Dans l'extrait fourni, quel personnage prononce la réplique « Les voici. Prends. » ?

== Extrait fourni

Donne-moi, je t’en supplie, ses hardes !
(Euripide) Esclave, donne-lui les haillons de Télèphe,
Ils sont au-dessus de ceux de Thyeste, mélangés à celles d’Ino.
(Céphisophon) Les voici. Prends.
(Dicéopolis) Ô Zeus, dont le regard pénètre et sonde toute chose,
Laisse-moi me vêtir comme le plus infortuné des hommes.
Euripide, puisque tu m’as fait cette grâce,
Donne-moi aussi ceci pour compléter ces guenilles :
Le petit bonnet mysien qui le coiffait.
Il me faut aujourd’hui ressembler à un mendiant,
Être ce que je suis, mais ne pas le paraître.
Les spectateurs doivent savoir qui je suis,
Mais le chœur, qui assiste à mon discours, doit rester dans l’idiotie,
Pour que je puisse lui débiter des petites phrases.
(Euripide) Je te le donnerai, car ton esprit affûté machine des finesses.
(Dicéopolis) Que la félicité soit sur toi ; quant à Télèphe, qu’il lui arrive ce que je pense.
Bien ! Comme je me remplis de petites phrases !

====
== Entrées fournies

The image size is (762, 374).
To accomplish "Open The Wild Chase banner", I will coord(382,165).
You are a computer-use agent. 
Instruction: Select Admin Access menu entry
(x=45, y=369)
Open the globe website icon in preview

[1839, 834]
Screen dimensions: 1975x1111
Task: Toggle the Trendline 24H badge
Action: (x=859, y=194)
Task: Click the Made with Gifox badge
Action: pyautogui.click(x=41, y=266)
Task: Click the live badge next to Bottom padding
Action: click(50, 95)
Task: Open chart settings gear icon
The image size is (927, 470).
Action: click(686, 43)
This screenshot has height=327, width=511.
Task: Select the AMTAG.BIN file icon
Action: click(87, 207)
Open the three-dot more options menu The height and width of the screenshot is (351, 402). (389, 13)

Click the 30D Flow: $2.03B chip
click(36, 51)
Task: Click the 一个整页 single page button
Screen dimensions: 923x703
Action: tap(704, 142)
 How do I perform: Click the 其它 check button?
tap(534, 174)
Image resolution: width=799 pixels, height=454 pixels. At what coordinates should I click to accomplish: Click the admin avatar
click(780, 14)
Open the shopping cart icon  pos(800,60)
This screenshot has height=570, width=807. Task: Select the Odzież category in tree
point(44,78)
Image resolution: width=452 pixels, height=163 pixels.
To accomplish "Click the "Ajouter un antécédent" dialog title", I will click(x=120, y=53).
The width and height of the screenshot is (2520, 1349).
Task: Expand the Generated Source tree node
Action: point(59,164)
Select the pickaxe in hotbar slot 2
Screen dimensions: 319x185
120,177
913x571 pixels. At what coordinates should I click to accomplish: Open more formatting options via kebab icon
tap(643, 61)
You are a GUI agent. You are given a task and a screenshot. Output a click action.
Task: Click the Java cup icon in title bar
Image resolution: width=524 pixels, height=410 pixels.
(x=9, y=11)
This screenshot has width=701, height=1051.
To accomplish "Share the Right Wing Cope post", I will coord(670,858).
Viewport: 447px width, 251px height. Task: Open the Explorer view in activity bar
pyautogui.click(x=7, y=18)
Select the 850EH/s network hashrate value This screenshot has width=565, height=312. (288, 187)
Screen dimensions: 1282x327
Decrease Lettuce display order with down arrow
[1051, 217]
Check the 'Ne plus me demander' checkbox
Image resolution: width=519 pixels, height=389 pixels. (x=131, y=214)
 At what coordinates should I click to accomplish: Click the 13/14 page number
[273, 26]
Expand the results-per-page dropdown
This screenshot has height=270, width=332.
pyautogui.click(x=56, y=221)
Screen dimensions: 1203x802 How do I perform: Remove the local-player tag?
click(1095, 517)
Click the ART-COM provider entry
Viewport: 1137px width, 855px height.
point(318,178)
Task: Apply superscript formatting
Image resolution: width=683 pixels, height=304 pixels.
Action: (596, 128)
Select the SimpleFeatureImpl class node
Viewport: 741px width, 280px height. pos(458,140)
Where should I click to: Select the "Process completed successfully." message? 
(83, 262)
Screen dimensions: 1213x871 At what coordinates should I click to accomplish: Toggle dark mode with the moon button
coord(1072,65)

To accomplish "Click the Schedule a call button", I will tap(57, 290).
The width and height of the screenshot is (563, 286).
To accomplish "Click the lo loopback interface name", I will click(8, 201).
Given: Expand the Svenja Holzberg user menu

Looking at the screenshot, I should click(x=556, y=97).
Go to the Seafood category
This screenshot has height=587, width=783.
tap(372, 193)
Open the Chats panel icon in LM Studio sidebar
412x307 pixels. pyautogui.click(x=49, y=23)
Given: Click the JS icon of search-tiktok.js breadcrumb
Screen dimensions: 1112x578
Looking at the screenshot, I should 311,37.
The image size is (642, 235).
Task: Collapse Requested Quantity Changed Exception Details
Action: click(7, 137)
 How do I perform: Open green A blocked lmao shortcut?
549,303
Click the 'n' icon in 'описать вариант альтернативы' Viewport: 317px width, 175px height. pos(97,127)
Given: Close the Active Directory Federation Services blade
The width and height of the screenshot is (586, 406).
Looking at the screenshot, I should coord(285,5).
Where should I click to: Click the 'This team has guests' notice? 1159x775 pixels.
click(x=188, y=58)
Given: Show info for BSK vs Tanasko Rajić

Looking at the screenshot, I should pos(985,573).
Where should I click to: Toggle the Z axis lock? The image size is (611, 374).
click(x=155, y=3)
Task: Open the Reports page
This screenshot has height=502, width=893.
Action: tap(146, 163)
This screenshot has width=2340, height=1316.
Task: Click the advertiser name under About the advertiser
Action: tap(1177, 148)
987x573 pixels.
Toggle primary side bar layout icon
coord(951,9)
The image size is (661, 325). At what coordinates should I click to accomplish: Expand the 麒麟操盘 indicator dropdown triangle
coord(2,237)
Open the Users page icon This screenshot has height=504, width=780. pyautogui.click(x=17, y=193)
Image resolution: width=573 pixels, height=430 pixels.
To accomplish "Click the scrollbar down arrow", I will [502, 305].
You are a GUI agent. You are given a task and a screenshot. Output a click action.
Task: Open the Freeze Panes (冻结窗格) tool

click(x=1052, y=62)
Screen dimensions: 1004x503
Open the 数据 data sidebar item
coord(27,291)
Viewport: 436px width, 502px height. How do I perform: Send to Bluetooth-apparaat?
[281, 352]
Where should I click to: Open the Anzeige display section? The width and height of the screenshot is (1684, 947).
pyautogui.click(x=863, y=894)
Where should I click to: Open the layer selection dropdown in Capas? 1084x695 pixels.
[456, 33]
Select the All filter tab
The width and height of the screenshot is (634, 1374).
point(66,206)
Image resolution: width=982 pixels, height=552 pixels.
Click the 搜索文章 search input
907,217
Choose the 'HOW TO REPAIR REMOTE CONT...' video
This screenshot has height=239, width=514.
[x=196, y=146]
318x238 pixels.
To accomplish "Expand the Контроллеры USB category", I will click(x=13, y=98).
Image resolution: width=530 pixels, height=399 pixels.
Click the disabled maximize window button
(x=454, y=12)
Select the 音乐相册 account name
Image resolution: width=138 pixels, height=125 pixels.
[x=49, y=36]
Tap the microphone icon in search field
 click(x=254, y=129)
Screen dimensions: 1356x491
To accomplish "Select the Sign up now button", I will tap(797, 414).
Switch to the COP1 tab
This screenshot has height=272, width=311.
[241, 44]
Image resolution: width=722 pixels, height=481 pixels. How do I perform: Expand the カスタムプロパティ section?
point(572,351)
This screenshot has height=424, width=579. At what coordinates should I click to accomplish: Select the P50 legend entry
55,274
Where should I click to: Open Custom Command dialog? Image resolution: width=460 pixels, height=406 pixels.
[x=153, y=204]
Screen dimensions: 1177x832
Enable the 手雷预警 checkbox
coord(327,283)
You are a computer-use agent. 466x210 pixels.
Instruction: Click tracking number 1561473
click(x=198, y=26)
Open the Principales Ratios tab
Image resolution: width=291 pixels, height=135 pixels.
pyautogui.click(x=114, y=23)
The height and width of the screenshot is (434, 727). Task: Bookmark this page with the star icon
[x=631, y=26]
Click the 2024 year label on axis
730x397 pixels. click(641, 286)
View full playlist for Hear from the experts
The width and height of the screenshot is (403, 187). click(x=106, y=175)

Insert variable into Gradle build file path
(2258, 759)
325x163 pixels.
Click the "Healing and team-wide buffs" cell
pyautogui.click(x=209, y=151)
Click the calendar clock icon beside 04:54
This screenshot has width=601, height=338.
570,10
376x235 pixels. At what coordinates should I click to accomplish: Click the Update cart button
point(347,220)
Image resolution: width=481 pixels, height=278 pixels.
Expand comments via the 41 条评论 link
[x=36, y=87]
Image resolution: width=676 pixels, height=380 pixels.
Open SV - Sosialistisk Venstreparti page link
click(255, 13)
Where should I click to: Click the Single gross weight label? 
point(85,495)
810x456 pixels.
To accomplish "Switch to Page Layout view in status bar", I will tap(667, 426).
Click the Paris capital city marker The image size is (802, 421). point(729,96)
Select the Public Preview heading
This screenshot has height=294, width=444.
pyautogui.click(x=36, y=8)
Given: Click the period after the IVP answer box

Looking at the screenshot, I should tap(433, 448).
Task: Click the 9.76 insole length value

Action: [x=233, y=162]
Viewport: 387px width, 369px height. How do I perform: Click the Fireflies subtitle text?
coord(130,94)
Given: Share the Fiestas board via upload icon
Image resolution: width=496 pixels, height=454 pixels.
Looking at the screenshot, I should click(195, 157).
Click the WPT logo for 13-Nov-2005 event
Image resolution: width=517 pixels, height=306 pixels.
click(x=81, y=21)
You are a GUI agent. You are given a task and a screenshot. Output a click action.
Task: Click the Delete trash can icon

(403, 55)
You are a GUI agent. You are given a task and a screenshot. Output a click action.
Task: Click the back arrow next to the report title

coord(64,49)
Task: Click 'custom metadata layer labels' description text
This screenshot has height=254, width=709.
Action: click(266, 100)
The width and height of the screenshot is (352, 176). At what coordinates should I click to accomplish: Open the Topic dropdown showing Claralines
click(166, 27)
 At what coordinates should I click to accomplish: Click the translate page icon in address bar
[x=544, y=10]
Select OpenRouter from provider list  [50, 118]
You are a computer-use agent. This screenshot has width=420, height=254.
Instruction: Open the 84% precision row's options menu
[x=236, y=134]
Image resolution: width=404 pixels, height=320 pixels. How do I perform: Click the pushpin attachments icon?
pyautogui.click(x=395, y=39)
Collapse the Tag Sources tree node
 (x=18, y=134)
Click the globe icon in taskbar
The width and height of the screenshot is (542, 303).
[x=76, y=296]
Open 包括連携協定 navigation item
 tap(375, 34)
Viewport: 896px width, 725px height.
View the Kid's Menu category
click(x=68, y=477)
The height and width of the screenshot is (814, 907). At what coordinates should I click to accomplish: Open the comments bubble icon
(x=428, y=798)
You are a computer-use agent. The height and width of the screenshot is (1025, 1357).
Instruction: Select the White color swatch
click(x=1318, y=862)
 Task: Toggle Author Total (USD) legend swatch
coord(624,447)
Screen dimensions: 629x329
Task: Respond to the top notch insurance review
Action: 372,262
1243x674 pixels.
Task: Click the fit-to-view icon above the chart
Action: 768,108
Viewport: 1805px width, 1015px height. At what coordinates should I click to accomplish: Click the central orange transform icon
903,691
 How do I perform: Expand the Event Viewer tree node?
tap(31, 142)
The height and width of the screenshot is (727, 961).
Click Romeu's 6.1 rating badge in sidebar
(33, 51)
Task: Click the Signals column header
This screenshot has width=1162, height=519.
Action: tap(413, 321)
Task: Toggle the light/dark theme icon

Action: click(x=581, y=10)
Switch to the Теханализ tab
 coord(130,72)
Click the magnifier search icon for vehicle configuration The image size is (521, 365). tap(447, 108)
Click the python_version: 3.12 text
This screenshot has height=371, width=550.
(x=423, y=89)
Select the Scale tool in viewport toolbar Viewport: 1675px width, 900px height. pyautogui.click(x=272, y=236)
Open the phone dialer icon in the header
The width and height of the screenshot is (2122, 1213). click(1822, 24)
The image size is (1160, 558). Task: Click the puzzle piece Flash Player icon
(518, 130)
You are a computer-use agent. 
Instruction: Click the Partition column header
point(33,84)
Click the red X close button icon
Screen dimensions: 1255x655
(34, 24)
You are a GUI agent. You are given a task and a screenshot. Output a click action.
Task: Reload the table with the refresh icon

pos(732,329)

====

Réponse complète → C'est Céphisophon.